***** DATA SUPPLIED *****

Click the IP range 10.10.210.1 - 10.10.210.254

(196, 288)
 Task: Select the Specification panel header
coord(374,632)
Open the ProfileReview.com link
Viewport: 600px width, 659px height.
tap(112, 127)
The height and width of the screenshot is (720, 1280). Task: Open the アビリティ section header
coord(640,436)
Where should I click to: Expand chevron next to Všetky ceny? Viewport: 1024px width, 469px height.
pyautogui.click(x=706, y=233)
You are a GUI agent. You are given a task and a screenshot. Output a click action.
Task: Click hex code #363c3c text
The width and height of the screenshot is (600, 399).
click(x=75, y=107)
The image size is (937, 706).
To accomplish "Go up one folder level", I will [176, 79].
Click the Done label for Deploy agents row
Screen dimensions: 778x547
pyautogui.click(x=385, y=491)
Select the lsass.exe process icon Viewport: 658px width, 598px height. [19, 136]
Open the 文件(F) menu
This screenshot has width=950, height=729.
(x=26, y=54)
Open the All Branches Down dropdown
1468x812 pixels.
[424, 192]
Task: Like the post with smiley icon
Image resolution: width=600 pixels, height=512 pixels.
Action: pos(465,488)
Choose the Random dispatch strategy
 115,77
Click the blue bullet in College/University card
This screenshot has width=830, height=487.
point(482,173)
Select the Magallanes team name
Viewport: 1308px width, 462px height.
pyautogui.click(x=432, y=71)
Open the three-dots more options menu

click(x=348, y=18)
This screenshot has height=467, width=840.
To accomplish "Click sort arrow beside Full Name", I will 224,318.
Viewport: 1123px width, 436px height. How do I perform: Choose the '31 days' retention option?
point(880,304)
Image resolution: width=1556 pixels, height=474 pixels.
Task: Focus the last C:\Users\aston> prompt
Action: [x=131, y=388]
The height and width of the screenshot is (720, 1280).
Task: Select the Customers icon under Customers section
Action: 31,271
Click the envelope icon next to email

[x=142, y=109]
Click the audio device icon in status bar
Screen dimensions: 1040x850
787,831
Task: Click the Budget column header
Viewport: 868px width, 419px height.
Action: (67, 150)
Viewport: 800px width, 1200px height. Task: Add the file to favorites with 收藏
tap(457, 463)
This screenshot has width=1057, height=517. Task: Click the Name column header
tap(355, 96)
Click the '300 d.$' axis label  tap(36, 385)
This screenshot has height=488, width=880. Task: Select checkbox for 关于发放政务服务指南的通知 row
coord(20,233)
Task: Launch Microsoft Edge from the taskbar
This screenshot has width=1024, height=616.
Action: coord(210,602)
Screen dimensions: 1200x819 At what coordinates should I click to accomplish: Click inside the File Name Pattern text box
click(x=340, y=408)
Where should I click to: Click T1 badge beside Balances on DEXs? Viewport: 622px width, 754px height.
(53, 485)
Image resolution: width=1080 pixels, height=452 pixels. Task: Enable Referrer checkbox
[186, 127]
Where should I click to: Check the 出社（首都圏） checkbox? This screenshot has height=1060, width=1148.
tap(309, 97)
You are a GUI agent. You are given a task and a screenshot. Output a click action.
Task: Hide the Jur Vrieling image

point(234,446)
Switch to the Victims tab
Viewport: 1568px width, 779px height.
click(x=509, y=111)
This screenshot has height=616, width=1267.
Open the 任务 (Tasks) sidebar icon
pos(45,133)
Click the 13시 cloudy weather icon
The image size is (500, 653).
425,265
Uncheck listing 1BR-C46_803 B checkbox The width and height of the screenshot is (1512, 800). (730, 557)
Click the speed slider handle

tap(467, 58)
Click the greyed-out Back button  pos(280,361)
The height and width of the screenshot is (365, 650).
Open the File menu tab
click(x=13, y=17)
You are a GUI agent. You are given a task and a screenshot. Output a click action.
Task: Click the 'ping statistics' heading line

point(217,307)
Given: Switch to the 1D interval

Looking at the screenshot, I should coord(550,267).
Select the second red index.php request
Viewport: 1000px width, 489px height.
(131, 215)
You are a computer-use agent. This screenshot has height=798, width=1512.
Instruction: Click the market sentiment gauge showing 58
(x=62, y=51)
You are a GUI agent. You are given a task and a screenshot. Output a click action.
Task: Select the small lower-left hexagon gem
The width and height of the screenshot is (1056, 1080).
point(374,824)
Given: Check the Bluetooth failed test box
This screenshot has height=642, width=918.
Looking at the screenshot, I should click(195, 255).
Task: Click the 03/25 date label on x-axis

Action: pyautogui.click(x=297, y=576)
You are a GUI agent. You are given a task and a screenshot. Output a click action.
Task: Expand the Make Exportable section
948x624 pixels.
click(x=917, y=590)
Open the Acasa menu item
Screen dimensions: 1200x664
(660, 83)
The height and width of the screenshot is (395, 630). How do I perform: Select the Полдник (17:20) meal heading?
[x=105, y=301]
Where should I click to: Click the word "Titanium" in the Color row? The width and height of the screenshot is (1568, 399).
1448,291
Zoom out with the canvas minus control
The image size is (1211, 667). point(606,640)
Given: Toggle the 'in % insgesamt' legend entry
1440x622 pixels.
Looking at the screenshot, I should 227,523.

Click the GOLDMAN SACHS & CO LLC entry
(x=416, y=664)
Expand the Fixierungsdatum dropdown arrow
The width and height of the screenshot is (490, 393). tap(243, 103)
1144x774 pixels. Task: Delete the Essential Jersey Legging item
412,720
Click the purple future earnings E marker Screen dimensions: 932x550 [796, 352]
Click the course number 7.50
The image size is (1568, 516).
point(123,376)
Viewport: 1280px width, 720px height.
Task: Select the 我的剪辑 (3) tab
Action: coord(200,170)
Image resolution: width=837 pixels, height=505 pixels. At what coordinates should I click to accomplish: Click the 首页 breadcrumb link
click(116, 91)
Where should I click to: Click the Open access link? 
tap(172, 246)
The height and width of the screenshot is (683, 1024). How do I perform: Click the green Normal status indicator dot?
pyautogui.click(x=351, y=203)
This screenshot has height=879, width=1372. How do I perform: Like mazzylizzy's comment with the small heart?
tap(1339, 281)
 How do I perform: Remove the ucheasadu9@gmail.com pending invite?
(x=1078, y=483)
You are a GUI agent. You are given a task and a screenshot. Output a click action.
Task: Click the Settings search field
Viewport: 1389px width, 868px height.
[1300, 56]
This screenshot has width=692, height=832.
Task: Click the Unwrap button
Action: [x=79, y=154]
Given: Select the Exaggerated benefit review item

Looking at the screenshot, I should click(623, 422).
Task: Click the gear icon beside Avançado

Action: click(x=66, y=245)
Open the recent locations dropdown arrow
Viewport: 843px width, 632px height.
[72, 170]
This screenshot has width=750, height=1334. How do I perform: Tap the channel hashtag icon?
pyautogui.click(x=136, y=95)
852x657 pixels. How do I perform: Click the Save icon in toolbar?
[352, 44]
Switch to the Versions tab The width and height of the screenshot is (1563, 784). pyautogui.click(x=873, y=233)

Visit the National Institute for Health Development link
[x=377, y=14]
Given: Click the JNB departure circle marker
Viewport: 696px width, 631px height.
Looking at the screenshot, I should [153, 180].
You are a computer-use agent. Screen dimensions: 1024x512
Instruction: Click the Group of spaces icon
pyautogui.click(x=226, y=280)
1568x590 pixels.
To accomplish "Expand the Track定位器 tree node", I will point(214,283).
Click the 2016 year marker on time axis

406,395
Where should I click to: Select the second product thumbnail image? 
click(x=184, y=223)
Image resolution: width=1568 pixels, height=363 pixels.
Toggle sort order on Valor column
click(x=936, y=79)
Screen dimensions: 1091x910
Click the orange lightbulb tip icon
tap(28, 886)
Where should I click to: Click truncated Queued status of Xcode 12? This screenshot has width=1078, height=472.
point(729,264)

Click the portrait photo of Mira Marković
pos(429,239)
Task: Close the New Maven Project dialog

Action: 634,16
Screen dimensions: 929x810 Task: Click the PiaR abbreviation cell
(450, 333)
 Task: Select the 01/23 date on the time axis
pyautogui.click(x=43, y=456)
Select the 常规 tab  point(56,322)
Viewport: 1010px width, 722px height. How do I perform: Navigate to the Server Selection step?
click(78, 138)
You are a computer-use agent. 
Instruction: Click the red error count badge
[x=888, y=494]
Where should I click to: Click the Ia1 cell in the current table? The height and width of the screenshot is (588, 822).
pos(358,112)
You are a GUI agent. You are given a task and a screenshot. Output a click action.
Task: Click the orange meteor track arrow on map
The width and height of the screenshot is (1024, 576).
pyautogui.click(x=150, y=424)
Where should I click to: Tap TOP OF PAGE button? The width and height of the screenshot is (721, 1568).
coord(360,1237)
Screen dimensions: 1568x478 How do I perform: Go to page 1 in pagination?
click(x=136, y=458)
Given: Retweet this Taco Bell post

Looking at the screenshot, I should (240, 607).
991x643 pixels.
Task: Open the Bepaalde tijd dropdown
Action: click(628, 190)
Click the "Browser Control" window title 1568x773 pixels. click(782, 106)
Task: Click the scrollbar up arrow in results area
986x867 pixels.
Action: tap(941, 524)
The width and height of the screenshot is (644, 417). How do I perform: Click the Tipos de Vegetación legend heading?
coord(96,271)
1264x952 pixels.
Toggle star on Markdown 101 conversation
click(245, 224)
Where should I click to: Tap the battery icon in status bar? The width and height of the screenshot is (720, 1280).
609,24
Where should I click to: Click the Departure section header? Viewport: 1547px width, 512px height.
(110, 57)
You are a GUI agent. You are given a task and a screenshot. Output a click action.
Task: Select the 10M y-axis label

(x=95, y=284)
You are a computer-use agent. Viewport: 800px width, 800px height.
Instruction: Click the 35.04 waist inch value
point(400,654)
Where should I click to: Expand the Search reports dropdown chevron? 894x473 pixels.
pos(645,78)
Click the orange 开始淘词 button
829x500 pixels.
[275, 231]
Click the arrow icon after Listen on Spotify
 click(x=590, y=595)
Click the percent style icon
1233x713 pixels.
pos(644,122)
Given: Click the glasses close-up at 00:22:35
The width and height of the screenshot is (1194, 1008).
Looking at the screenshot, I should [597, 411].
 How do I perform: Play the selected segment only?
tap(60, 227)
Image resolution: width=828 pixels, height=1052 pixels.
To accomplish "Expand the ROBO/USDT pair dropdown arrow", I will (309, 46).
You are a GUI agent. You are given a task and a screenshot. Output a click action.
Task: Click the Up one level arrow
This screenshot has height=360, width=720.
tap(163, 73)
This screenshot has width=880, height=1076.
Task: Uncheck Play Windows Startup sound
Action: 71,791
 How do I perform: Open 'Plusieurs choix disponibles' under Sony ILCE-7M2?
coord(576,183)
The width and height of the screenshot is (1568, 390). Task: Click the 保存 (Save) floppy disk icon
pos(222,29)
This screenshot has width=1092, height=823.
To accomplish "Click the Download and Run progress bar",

*****

__YOUR GOAL__. Each line of the records that contains the string "computer" must be copied.

__EXPECTED ANSWER__.
You are a computer-use agent. This screenshot has height=798, width=1512.
You are a computer-use agent. Screen dimensions: 1024x512
You are a computer-use agent. 
You are a computer-use agent. Viewport: 800px width, 800px height.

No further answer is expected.